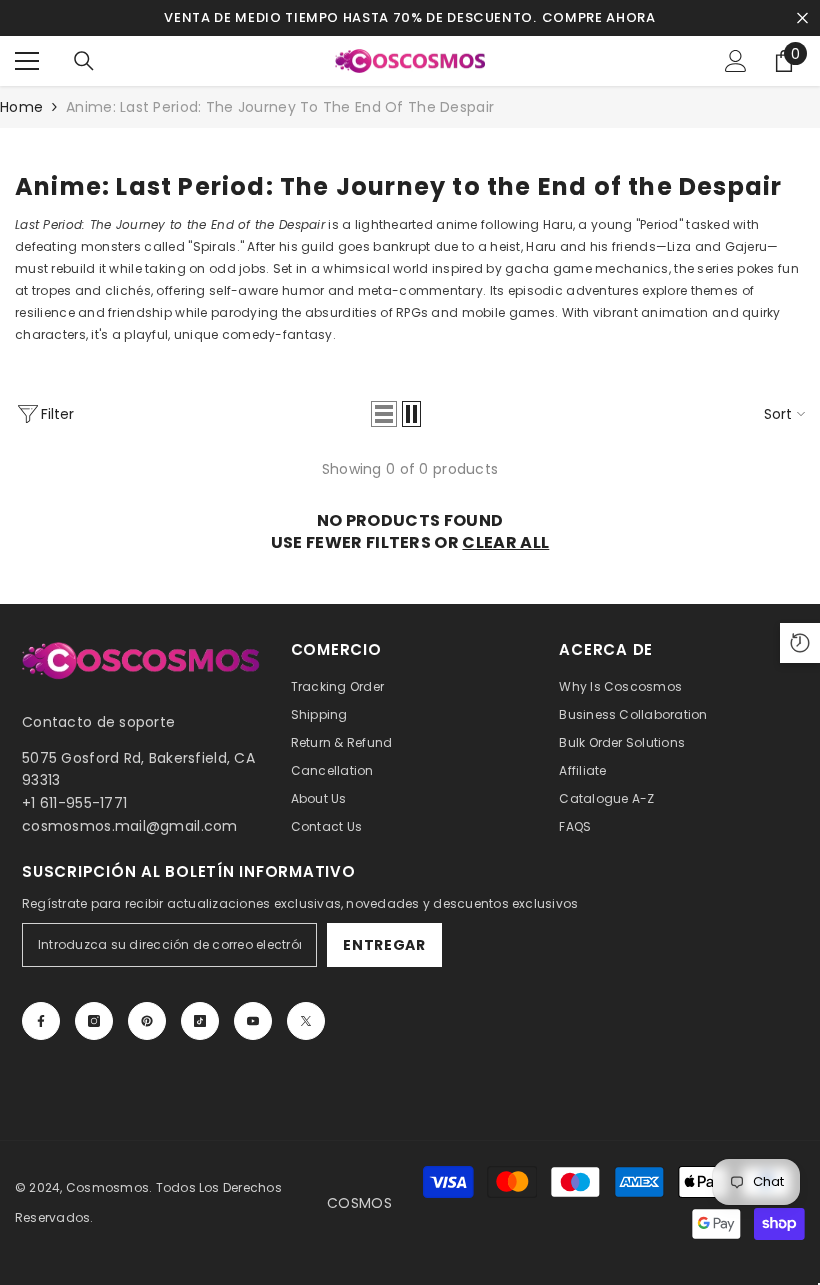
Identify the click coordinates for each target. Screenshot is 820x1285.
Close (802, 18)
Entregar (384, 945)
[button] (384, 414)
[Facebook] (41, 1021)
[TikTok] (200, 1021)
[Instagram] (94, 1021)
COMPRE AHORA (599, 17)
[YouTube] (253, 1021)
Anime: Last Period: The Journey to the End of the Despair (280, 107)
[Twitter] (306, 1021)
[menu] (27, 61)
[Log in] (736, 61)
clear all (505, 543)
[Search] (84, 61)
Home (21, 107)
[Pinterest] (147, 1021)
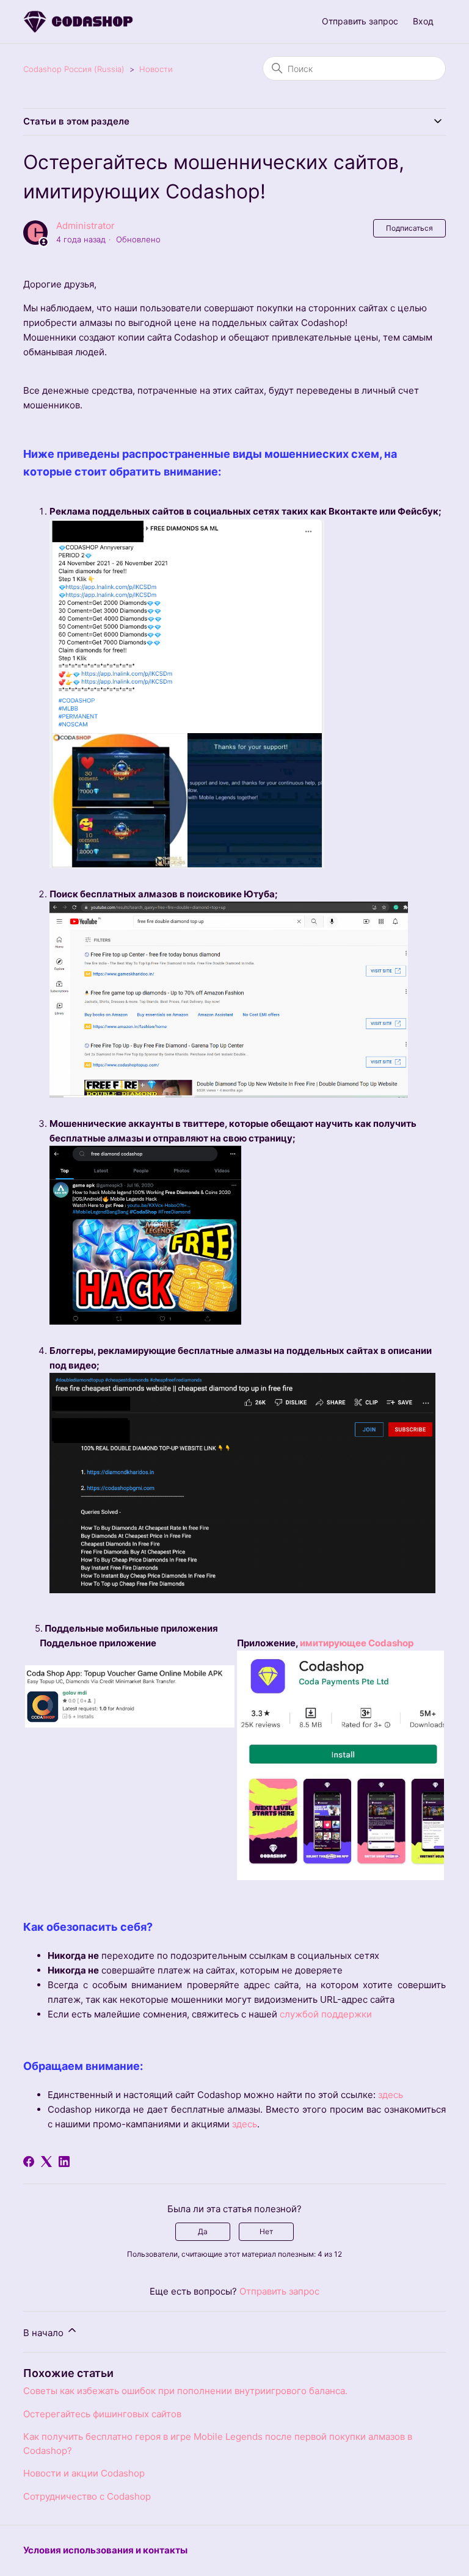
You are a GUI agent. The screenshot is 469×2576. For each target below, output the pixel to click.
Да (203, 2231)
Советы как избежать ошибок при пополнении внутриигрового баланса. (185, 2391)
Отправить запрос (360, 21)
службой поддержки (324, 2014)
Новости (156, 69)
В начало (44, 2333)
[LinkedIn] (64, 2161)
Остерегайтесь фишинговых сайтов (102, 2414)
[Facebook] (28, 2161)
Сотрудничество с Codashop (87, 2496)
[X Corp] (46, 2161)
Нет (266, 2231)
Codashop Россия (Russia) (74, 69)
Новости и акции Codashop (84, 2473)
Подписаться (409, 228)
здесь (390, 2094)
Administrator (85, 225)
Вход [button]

* * *

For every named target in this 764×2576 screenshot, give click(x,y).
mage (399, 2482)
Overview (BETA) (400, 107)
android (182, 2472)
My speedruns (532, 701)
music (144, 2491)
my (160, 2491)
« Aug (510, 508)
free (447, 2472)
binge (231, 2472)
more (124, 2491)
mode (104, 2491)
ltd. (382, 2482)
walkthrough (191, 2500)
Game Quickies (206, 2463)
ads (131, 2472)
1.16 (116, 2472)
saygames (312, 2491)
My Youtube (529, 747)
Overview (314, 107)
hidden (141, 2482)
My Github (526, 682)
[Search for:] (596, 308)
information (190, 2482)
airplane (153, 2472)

* * *

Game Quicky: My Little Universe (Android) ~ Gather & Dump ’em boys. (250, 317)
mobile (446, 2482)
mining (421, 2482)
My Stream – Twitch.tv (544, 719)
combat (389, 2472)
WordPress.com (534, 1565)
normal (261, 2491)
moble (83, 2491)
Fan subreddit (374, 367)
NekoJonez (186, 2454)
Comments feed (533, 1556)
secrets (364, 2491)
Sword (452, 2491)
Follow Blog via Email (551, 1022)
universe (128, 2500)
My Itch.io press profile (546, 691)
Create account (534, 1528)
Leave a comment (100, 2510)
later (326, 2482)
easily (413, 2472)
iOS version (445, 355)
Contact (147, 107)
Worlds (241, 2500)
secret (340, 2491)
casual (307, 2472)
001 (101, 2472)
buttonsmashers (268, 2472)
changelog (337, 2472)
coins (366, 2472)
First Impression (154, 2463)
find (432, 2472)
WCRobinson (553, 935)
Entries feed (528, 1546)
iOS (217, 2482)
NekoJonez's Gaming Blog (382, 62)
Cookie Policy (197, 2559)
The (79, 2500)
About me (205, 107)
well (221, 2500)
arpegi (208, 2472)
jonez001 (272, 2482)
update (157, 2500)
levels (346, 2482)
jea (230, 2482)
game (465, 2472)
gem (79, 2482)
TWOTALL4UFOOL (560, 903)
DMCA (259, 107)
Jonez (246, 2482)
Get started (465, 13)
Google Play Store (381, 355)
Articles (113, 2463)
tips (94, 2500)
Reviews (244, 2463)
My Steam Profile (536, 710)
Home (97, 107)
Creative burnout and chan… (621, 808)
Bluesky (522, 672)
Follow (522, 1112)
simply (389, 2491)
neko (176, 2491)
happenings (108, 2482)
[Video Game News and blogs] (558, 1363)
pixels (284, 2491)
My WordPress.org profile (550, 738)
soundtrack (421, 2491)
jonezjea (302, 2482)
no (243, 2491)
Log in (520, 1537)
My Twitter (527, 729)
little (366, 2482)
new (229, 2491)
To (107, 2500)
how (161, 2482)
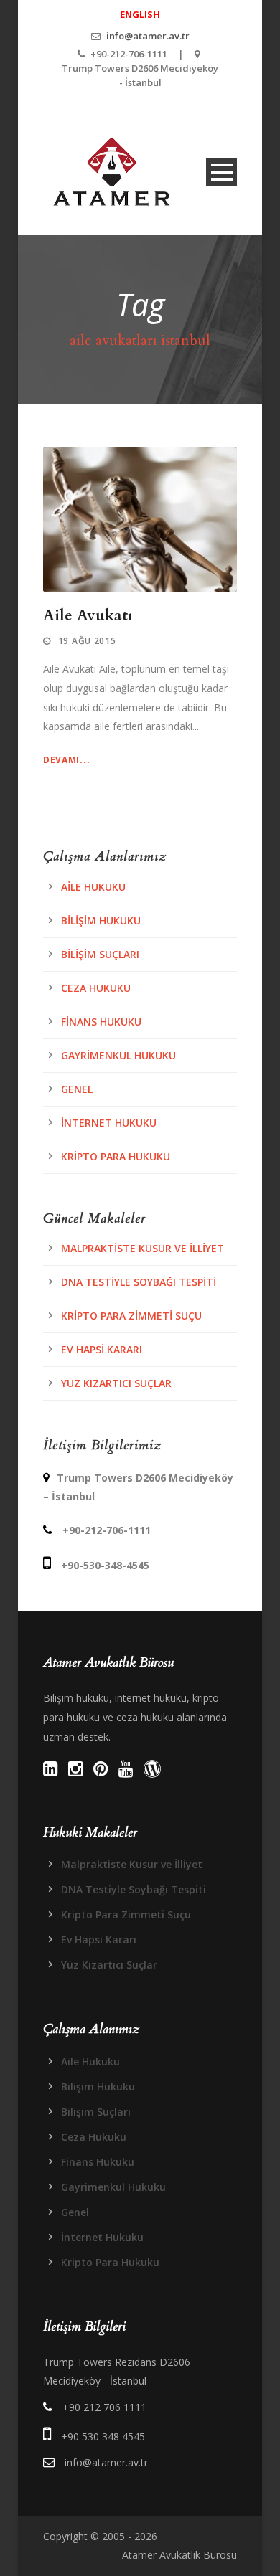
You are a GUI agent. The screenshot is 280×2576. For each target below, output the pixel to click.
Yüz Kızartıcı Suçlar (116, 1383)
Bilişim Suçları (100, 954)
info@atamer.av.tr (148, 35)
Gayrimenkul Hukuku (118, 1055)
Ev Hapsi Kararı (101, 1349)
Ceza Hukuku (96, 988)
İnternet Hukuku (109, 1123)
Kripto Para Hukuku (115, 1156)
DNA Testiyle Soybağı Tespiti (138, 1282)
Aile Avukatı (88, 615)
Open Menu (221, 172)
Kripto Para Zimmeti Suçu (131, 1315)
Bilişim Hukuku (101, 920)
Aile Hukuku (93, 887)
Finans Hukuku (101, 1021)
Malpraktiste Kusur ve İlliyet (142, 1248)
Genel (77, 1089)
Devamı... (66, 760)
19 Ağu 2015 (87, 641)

→ Instructions for the task
Please reproduce the lines from the line with "My speedruns (532, 701)" to the line with "saygames (312, 2491)", both ends included, exactly as they appear above.

→ Solution
My speedruns (532, 701)
music (144, 2491)
my (160, 2491)
« Aug (510, 508)
free (447, 2472)
binge (231, 2472)
more (124, 2491)
mode (104, 2491)
ltd. (382, 2482)
walkthrough (191, 2500)
Game Quickies (206, 2463)
ads (131, 2472)
1.16 (116, 2472)
saygames (312, 2491)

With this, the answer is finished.